In South Africa, NUKEM was awarded a contract in 2007 to design and supply a pilot fuel plant for the Pebble Bed Modular Reactor (PBMR) programme; the project was later cancelled. In Indonesia, the company carried out early-stage design and feasibility work for a 10 MW high-temperature gas-cooled reactor (HTGR) experimental facility in cooperation with local partners. The work was commissioned by the country's National Nuclear Energy Agency (Batan).

NUKEM participated in dismantling work at the Brennilis Nuclear Power Plant in France. At the Mühleberg Nuclear Power Plant in Switzerland, it conducted pre-dismantling feasibility studies that included an evaluation of methods for characterising radioactive concrete debris.
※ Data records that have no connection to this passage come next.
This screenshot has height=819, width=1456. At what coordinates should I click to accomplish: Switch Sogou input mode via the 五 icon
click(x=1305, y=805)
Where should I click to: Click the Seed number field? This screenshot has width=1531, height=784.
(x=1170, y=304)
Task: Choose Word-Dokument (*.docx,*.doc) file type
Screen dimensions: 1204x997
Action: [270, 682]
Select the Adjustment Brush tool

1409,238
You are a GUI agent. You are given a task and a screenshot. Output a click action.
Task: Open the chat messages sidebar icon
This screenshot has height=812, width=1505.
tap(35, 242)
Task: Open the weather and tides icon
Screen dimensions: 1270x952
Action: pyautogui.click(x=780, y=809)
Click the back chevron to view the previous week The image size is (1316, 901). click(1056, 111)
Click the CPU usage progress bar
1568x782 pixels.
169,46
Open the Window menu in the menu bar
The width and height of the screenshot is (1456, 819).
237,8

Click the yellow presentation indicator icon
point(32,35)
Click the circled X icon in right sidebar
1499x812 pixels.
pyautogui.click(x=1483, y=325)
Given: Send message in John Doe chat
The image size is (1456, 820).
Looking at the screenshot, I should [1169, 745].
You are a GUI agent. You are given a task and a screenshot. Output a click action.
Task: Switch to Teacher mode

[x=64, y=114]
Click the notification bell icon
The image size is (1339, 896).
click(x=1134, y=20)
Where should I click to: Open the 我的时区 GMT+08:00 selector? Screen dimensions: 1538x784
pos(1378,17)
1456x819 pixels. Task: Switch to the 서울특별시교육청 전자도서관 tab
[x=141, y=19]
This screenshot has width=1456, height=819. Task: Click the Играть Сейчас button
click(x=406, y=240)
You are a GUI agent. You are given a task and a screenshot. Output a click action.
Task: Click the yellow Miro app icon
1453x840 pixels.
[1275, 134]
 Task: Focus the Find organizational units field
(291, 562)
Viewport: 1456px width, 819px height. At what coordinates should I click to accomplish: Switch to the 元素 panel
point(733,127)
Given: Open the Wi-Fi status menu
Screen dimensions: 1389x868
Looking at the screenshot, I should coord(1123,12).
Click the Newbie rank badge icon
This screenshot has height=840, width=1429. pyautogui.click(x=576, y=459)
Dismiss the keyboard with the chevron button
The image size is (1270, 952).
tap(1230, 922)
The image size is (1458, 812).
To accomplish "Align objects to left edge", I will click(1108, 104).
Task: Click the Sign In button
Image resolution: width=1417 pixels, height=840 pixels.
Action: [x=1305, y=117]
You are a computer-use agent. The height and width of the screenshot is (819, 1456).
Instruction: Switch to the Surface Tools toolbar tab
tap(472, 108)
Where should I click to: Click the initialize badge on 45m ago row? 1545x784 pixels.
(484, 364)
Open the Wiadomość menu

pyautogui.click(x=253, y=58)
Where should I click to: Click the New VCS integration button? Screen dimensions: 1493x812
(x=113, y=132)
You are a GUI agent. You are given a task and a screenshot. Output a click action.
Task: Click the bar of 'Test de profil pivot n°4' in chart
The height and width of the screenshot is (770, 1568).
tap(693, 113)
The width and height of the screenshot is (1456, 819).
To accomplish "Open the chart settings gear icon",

Dismantling work at the Oskarshamn Nuclear Power Plant in Sweden was completed in cooperation with Uniper Nuclear Services GmbH and included removal of the final reactor pressure vessel.

==Transnuklear==
Transnuklear (TN) GmbH was founded in 1966 as a subsidiary of Nukem and had been responsible for the transportation of nuclear fuel in West Germany until its operating licenses were suspended.

In the 1980s, illegalities occurred in the transport of radioactive waste to and from West Germany and the reprocessing centre (SCK CEN) in Mol, Belgium. SCK CEN employees were bribed by Transnuklear employees to receive higher-level nuclear waste than permitted.

The irregularities came to light after 21 October 1986, when an accident occurred in Kwaadmechelen with a Transnuklear transport from Krümmel Nuclear Power Plant to SCK CEN in Mol. Nuclear waste being transported did not correspond to the documents.

On 8 April 1987, Nukem informed the public prosecutor of Hesse of irregularities by Transnuklear during the 1981-1986 period. Nukem was aware of the illegal activities a month earlier, but waited until after the 5 April 1987 Hessian state election, which gave a narrow majority for Federal Minister for Nuclear Safety Walter Wallmann (CDU).

The bribes concerned millions of Belgian francs for hundreds of transports in nuclear waste. On 10 December 1987, three Transnuklear employees were arrested. The manager of Transnuklear, Hans Holtz, committed suicide in jail a few days later.

On 17 December 1987, German Environment Minister Klaus Töpfer instructs the nuclear authorities of Hesse to rescind the permits of Transnuklear. On 13 January 1988, Töpfer announced an investigation into transportation of nuclear fuel by Nukem/Transnuklear to Pakistan and Libya. This would be a violation of the Non-Proliferation Treaty.

On 21 January 1988, the European Parliament established a committee of inquiry into the nuclear waste scandal. The German Bundestag and the Belgian Chamber of Representatives also established a parliamentary inquiry committee.

Together with the 1986 Chernobyl disaster, this scandal led to the creation of the Bundesamt für Strahlenschutz in Germany and the Federal Agency for Nuclear Control (FANC) in Belgium.